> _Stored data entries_
[Start of Attachment]
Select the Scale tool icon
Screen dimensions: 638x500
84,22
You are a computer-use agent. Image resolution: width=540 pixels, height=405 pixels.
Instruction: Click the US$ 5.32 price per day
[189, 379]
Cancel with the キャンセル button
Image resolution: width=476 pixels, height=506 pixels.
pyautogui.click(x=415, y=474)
[End of Attachment]
> _ASSIGNED TASK_
Using the records above as the source, restate each line verbatim.

> _WRITTEN RESPONSE_
Select the Scale tool icon
Screen dimensions: 638x500
84,22
You are a computer-use agent. Image resolution: width=540 pixels, height=405 pixels.
Instruction: Click the US$ 5.32 price per day
[189, 379]
Cancel with the キャンセル button
Image resolution: width=476 pixels, height=506 pixels.
pyautogui.click(x=415, y=474)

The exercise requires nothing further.